JF  The main priority is to have a system in place, whether it involves a pharmacist, a nurse, or templates in the electronic medical record. The patient’s management course should be tracked in a way that is as robust as the protocol for intravenous chemotherapy. It is also necessary to have an infrastructure that helps patients with reimbursements and arranges delivery of the medications from specialty pharmacies. 
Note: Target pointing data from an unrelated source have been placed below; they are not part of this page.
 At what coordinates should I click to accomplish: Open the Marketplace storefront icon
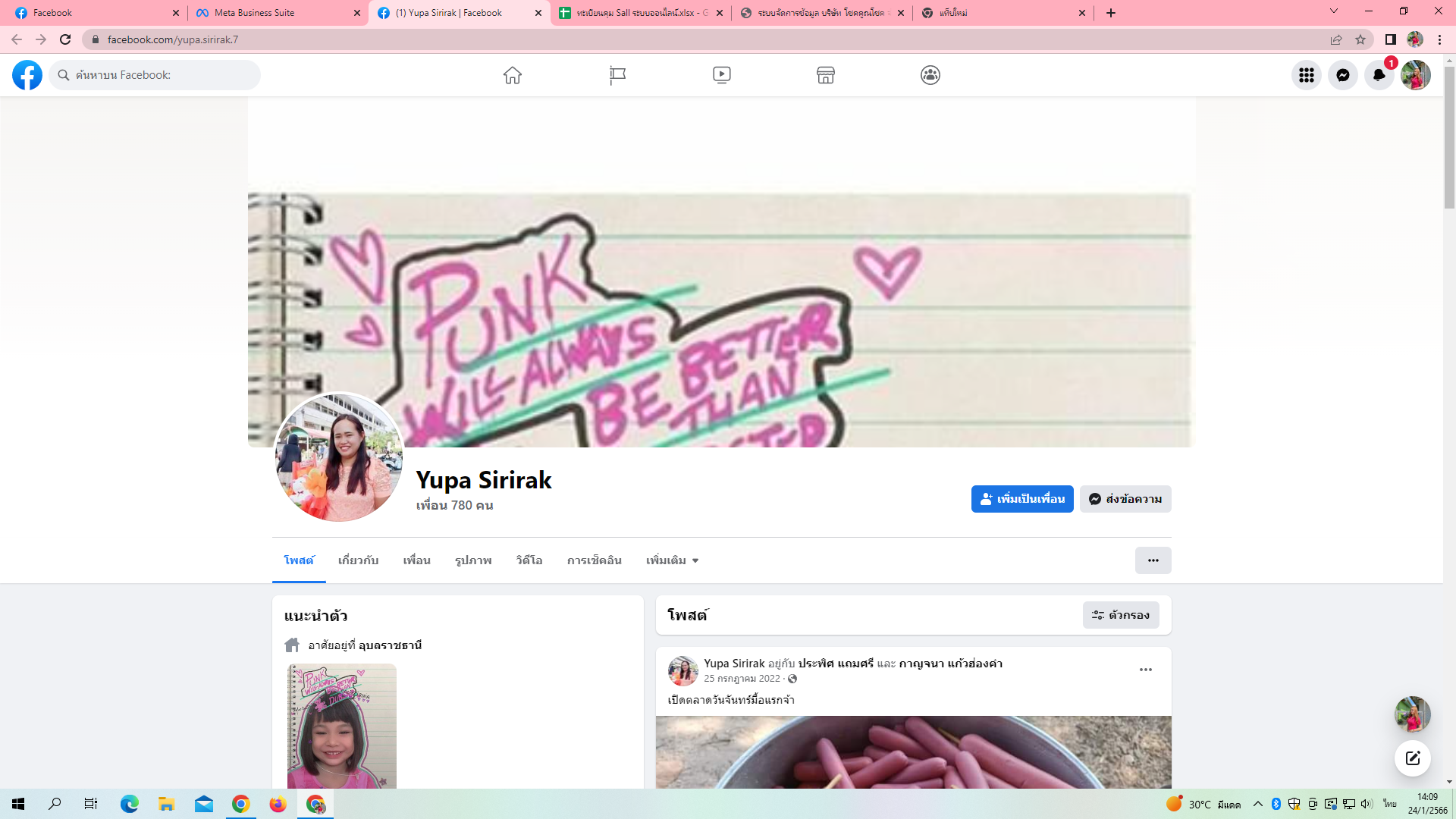(826, 75)
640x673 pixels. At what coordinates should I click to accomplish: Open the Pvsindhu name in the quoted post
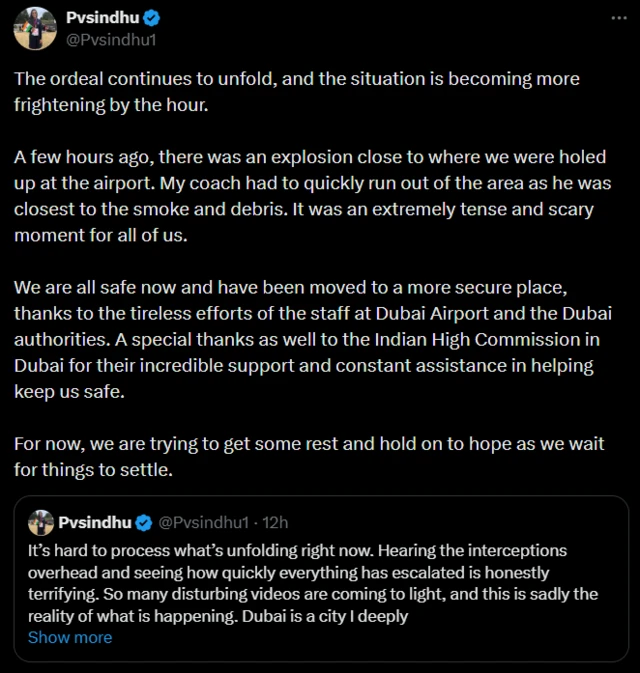[x=95, y=522]
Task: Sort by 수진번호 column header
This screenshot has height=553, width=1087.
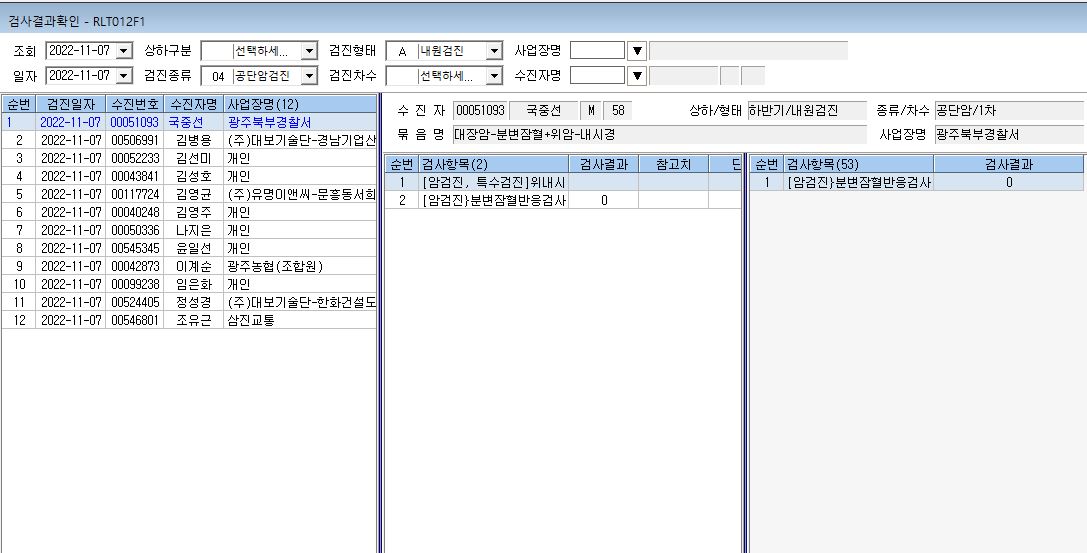Action: 135,105
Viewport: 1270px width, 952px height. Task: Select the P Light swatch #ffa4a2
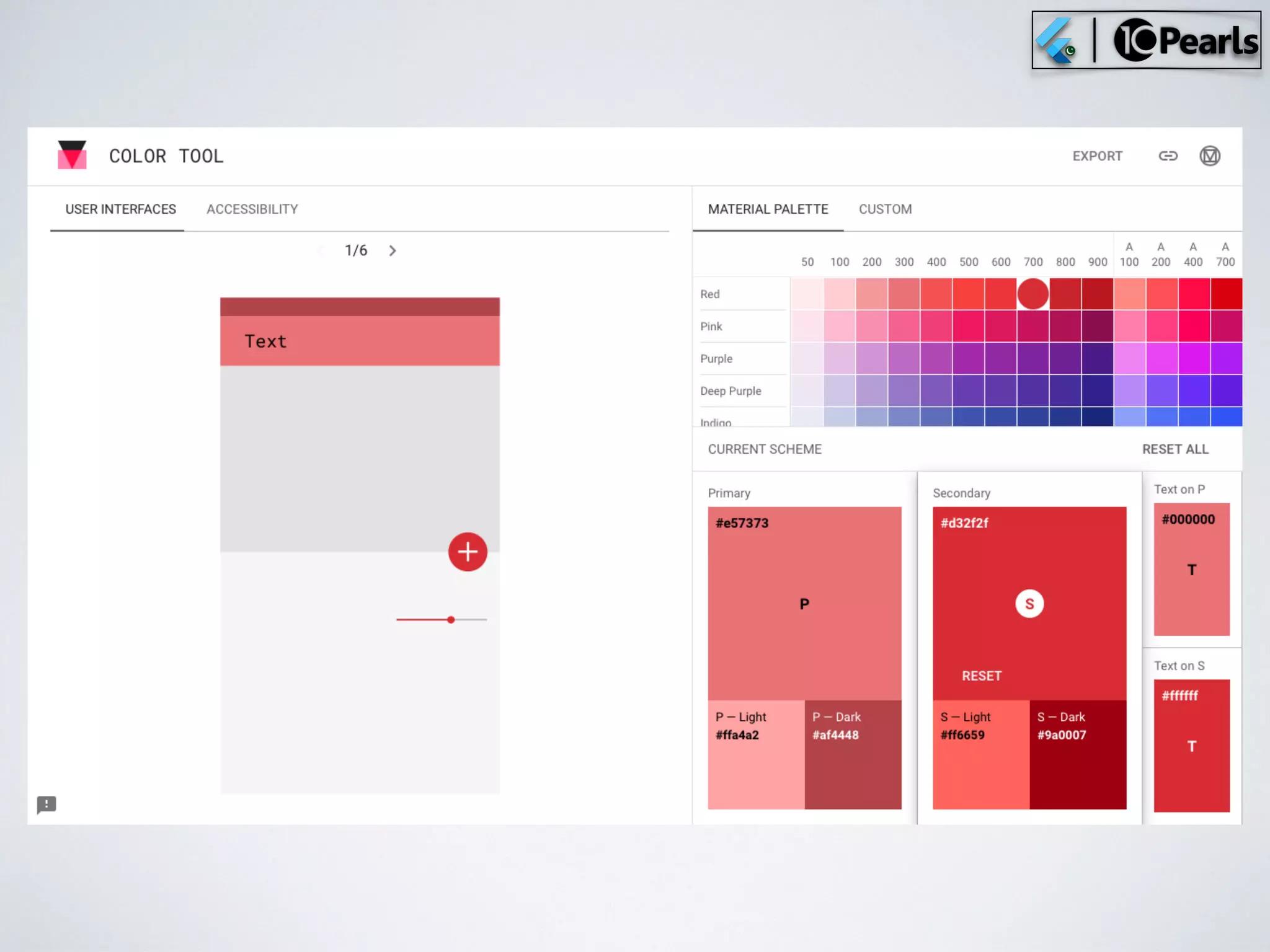pyautogui.click(x=756, y=754)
For the clinician, administration of oral therapy is not necessarily easier or less time-consuming than intravenous therapy. It is not equivalent to writing a prescription for antibiotics. The process is complicated, and involves obtaining approval, distributing the medicine, and tracking the outcomes. It is a different way to administer treatment; it is not necessarily easier or better.

That being said, many of the oral agents represent new classes of drugs that have improved outcomes and lengthened survival in many cases. We should not lose sight of the fact that this is an exciting time in the development of treatments for lymphoma, and that these oral medications are contributing to favorable changes in the natural history of these malignancies.


Dr Friedberg has received honoraria for DSMB participation from Bayer and Ascerta.

Suggested Readings

Casulo C, Friedberg JW. Chemotherapy free treatment of indolent lymphoma. Hematol Oncol. 2017;35(suppl 1):20-24.

Chen C, Kehtarnavaz N, Jafari R. A medication adherence monitoring system for pill bottles based on a wearable inertial sensor. Conf Proc IEEE Eng Med Biol Soc. 2014;2014:4983-4986.

Morschhauser F, Fowler NH, Feugier P, et al; RELEVANCE Trial Investigators. Rituximab plus lenalidomide in advanced untreated follicular lymphoma. N Engl J Med. 2018;379(10):934-947. 

Williams AM, Baran AM, Casulo C, et al. Ibrutinib dose adherence and therapeutic efficacy in non-Hodgkin lymphoma: a single-center experience. Clin Lymphoma Myeloma Leuk. 2019;19(1):41-47.

Zackon AYL, Ayers AA, Yeager KA, et al. Maximizing the effectiveness of oral therapies in lymphoid cancers: research gaps and unmet needs. Leuk Lymphoma. 2019;60(10):2356-2364.